No lloró nunca, ni de recién nacida, ni cuando tenía hambre. La peor alumna, siempre ensoñaba, las maestras se cansaban de su abulia y optaban por ignorarla. Desde los cinco años se tiraba sobre el pasto a mirar las estrellas y la luna. Su padre la encontraba dormida y la trasladaba a su cama. Sus diálogos eran susurros a los pájaros, las mariposas y sus siete gatos. Adela se aburría de escuchar a sus hermanas, a sus padres y a todos los sonidos que emitieran. Las pisadas con zapatos eran una tortura. Sería por eso que andaba descalza sobre la tierra, aún si llovía.

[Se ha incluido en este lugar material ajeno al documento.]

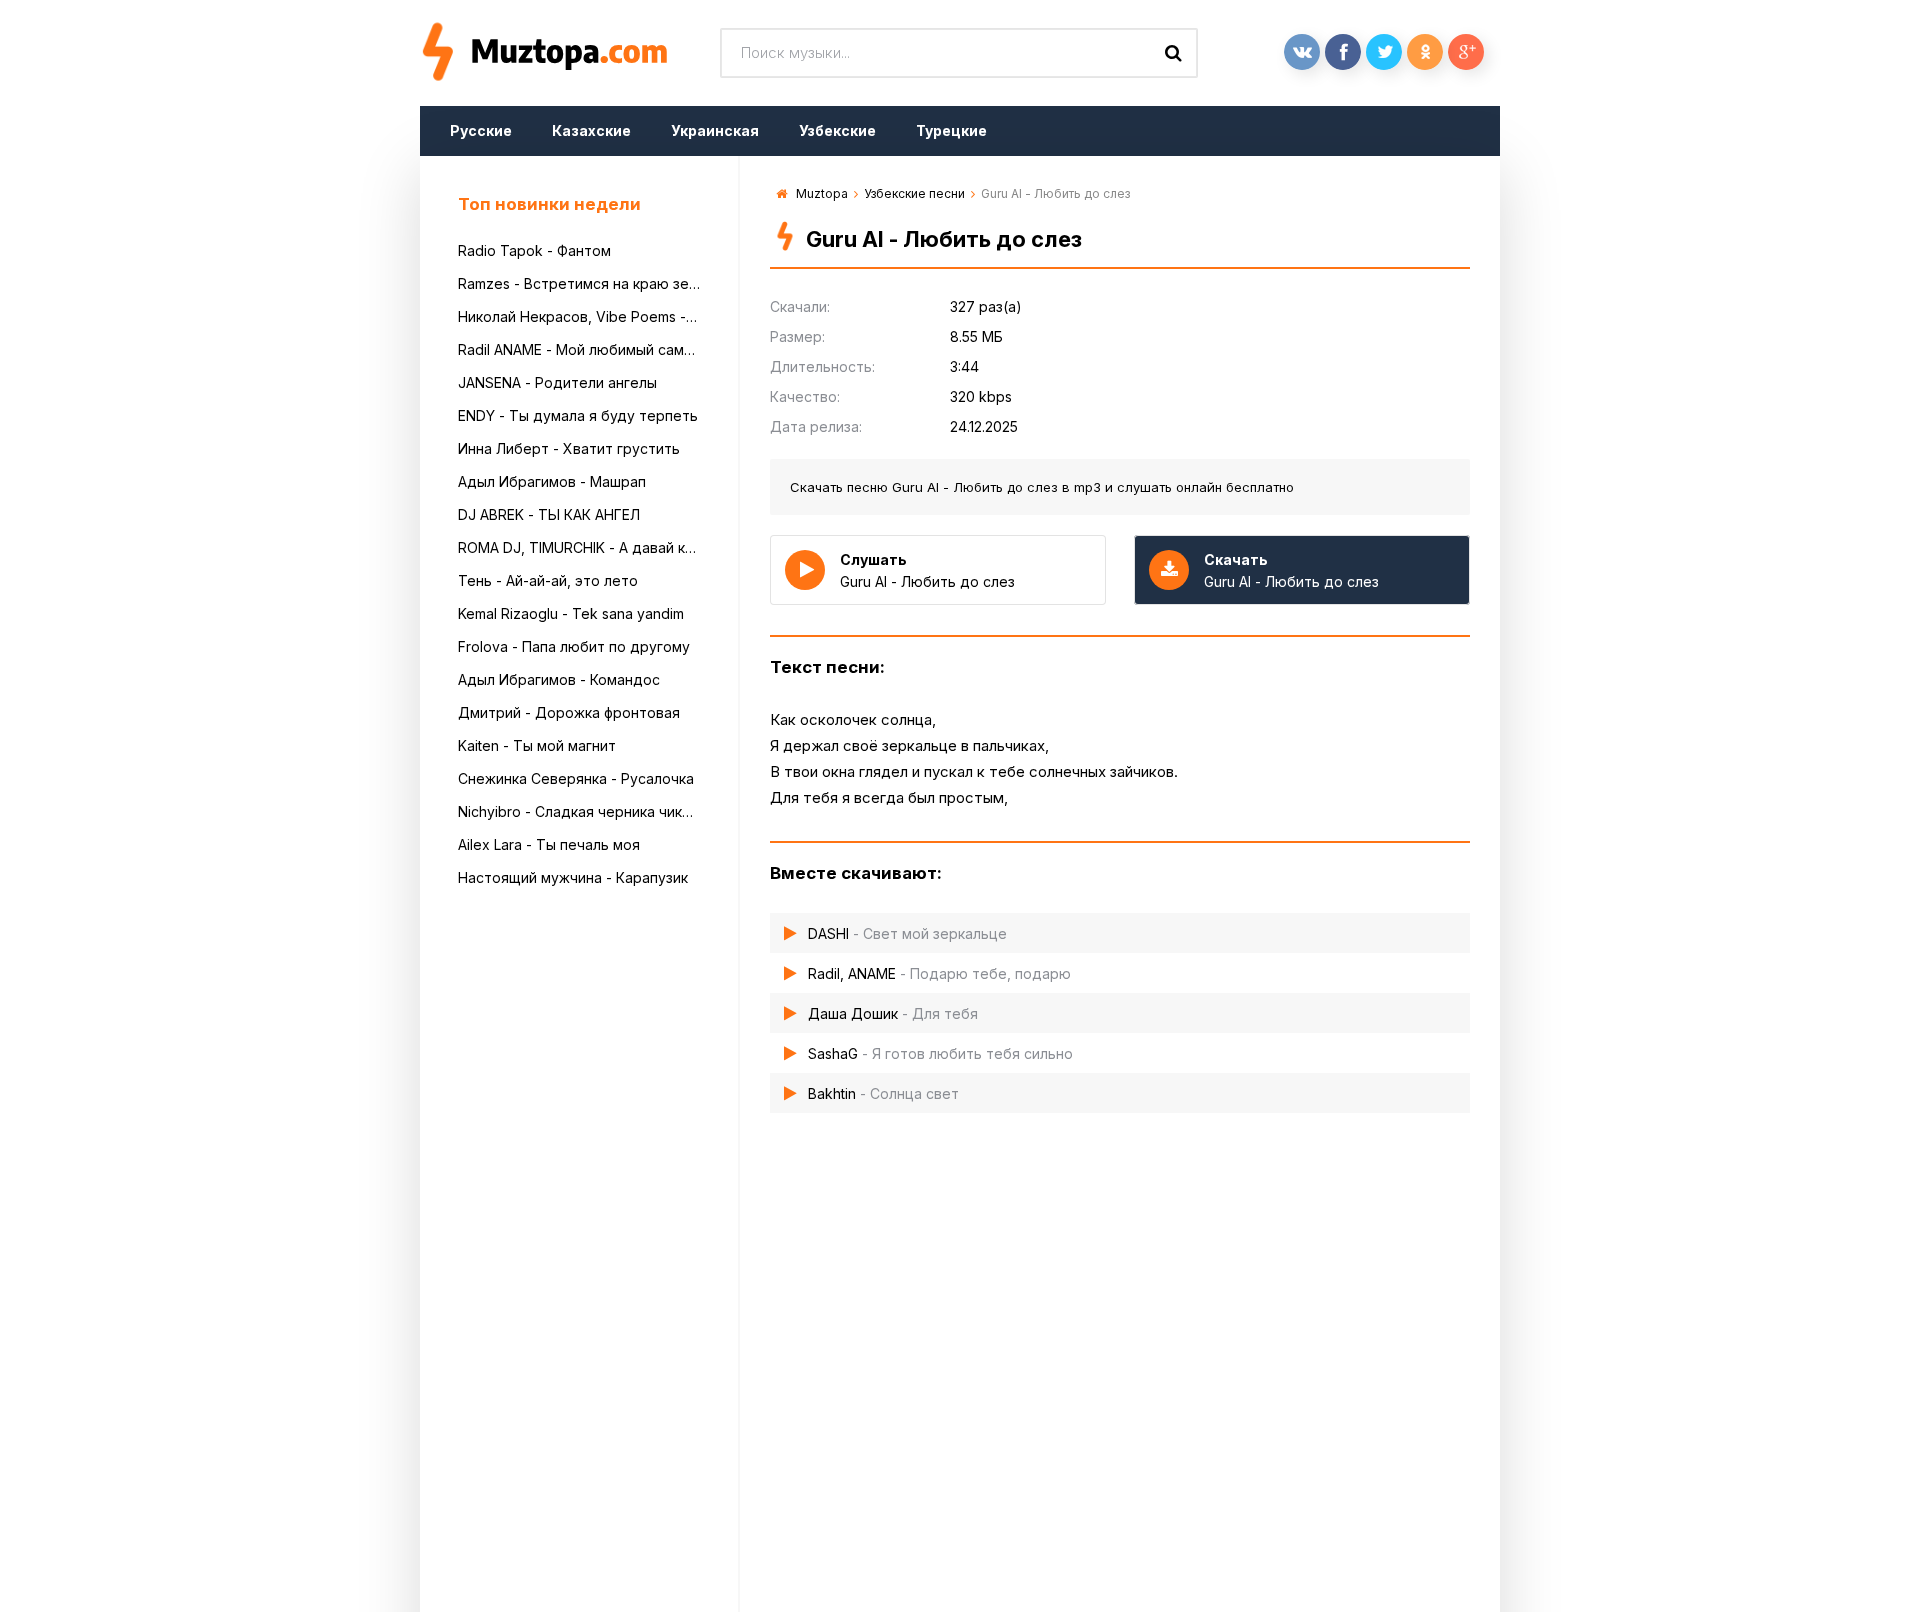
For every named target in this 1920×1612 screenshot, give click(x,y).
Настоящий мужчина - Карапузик (573, 877)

Su padre le construyó un refugio. Fue su primer risa, que selló con un beso en las manos de su padre. Adela tomó como domicilio el refugio.

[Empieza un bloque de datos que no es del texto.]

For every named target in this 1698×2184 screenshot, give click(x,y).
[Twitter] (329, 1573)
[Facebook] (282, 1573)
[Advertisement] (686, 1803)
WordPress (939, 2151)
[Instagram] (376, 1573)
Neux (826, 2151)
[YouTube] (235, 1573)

Apareció un psicólogo, convocado por sus padres y le pidió una charla. Adela lo hizo pasar a un lugar exiguo, tenía libros mezclados con gatos y dibujos de pájaros e insectos hechos por Adela. Nunca vio a nadie tan feliz y completo. Informó a los padres que Adela no estaba enferma. Había elegido su propio modo de vida, un modo poco común, pero, se la veía ubicada en tiempo y lugar. Hizo un comentario, dijo que las palabras rompían el aire. Denotaba un alma sensible. Pasado un tiempo, Adela iba a salir a buscar a su familia y cambiada, eso era seguro. El psí se fue y los padres tranquilos se abrazaron.
En la primavera se colgó de un piñonero, para ver el lugar desde arriba, perdió pie y su bufanda atascada, entre su garganta y dos ramas. Para todos, Adela se suicidó.